Note that MRF and MKE are not able to trace the equilibrium path of this truss. It is worth emphasizing; MRE, MDI, and WCM are the most suitable techniques. These approaches are capable of completely tracing the static path of the star truss. However, their numbers of convergence points are not similar. MDI, and WCM schemes require more increments to trace the static equilibrium path, in comparison to the MRE. In MRE, MDI and WCM algorithms, the numbers of convergence points between the load limit points are 27, 53 and 38, respectively. It should be added that these three methods can trace the equilibrium path. The best three methods are MDI, WCM and MRE.
To compare these techniques, the number of the increments, iterations and the analysis duration of the aforementioned approaches are inserted in Table 8. In Table 9, the ranking of these strategies are presented. It is obvious that MRE scheme is the most appropriate method. However, in tracing the path between two limit points, this approach is less accurate than WCM and MDI algorithms.
Star truss under asymmetric load
This truss is demonstrated in Fig. 13. The aforesaid structure is subjected to the asymmetric loading. This truss was previously analyzed by other researchers [21]. Young's modulus, the cross-sectional areas and the load factor increment are 5000 N/mm2, 2 mm2, and 1, respectively. The reference loads related to nodes 1, 2, and 3 are 0.4 N, correspondingly.
The vertical and horizontal displacements of node 1 are plotted versus load factor in Fig. 15. In the equilibrium path relevant to vertical displacement of node 1, two load limit points are existed. The corresponding loads are 3.87 N and -2.467 N, respectively. Additionally, the displacements of these points are 7.777 and 29.49 mm, respectively. It should be reminded that the structure is unstable between 7.777 and 47.04 mm. In other words, the first point is the initial snap-through point. Moreover, the second point is where the load factor is equal to the first limit point.
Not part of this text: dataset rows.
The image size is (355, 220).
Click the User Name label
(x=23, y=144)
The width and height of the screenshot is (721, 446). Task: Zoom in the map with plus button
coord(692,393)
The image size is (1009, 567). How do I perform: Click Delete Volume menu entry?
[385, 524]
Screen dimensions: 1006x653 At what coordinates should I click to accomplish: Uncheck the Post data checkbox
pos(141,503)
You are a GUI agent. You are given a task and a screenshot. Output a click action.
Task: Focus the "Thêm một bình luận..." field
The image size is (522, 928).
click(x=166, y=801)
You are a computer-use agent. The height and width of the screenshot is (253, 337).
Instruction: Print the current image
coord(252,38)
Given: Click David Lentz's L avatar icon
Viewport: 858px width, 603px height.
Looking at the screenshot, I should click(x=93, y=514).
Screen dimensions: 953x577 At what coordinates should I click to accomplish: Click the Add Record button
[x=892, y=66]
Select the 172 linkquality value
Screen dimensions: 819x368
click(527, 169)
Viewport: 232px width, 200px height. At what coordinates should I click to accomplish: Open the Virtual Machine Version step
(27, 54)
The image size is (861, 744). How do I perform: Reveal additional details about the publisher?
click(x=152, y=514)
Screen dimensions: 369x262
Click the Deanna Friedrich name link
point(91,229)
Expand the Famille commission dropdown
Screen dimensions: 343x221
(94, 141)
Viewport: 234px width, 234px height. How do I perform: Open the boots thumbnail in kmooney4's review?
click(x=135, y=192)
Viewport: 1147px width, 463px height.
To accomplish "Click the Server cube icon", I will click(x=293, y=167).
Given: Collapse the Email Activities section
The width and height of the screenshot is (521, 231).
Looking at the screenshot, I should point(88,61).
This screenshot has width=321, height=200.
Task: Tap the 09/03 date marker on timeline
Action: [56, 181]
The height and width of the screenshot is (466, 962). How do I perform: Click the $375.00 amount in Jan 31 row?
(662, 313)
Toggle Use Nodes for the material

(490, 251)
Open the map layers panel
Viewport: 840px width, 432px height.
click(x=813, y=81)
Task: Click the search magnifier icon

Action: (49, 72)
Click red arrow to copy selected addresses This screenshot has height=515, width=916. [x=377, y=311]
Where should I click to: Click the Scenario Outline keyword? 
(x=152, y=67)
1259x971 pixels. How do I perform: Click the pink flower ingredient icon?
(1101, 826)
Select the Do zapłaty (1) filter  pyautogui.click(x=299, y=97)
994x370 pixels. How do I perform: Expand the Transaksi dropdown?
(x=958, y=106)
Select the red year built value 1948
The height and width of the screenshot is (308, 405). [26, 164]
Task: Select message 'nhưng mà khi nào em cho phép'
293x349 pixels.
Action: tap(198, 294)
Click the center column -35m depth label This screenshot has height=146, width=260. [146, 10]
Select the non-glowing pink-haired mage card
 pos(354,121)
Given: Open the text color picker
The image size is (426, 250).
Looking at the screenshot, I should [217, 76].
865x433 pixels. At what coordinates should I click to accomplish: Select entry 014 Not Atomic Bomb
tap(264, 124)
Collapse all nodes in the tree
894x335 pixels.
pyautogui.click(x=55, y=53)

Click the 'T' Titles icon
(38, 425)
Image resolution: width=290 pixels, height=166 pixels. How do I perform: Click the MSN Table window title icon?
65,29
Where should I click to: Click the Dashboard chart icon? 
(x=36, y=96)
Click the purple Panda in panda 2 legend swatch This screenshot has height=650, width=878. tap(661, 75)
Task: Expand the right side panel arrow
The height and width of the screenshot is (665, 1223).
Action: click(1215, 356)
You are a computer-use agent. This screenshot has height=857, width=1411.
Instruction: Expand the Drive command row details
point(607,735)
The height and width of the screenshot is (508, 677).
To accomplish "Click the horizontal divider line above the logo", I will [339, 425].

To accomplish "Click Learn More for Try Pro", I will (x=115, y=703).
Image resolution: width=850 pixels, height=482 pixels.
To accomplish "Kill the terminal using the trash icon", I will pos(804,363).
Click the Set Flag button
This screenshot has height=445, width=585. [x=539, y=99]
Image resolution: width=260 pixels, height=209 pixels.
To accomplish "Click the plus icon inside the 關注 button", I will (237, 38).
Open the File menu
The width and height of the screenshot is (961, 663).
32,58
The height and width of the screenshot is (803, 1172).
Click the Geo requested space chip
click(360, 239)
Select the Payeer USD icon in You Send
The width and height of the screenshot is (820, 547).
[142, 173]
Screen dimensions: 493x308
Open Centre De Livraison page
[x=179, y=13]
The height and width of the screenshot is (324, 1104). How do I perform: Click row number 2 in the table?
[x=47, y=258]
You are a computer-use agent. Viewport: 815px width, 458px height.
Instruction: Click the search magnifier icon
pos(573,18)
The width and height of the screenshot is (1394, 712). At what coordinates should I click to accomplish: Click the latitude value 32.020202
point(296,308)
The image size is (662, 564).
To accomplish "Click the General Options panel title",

The present load-displacement curves are in good agreement with the previously results [21]. At loads 3.827 N and 2.45 N, the snap-back points emerge in the horizontal displacement of the node 1 static path. Note that the related displacements are 0.2767 mm and -0.2446 mm, correspondingly. Both MRF and MKE are not able to trace the equilibrium path of the aforementioned truss. Conversely, MRE, MDI and WCM are the most appropriate tactics. These algorithms are able to trace the equilibrium path completely. Nevertheless, their numbers of convergence points are different. MDI, and WCM require more increments to trace the structural static path. It should be added that, in MRE, MDE, and WCM methods, the numbers of convergence points, between load limit points, are 24, 55, and 35, respectively. For the aforesaid tactics, the numbers of convergence points, between displacement limit points, are 23, 56, and 40, correspondingly.
In Table 10, the number of increments, iterations and consumed time of each algorithm are inserted. Based on the previously introduced criteria, the schemes are ranked in Table 11. According to the obtained results, it is concluded that MRE strategy is the most suitable technique. However, this approach is the least accurate scheme. Note that authors’ algorithm is ranked first, based on the criterion S1. It is worth emphasizing that the given conclusions are compatible with the results of the previous sample.
Schwedler dome
Schwedler's dome is a 240-member truss which has 219 degrees of freedom. This structure is shown in Fig. 16. Krishnamoorthy et al. [82] analyzed this truss. Young's modulus and members’ cross-sectional areas are 2.1 × 105 N/mm2 and 450 mm2, respectively. The reference load is 600 N. It is applied to truss' tip. All based nodes are hinged.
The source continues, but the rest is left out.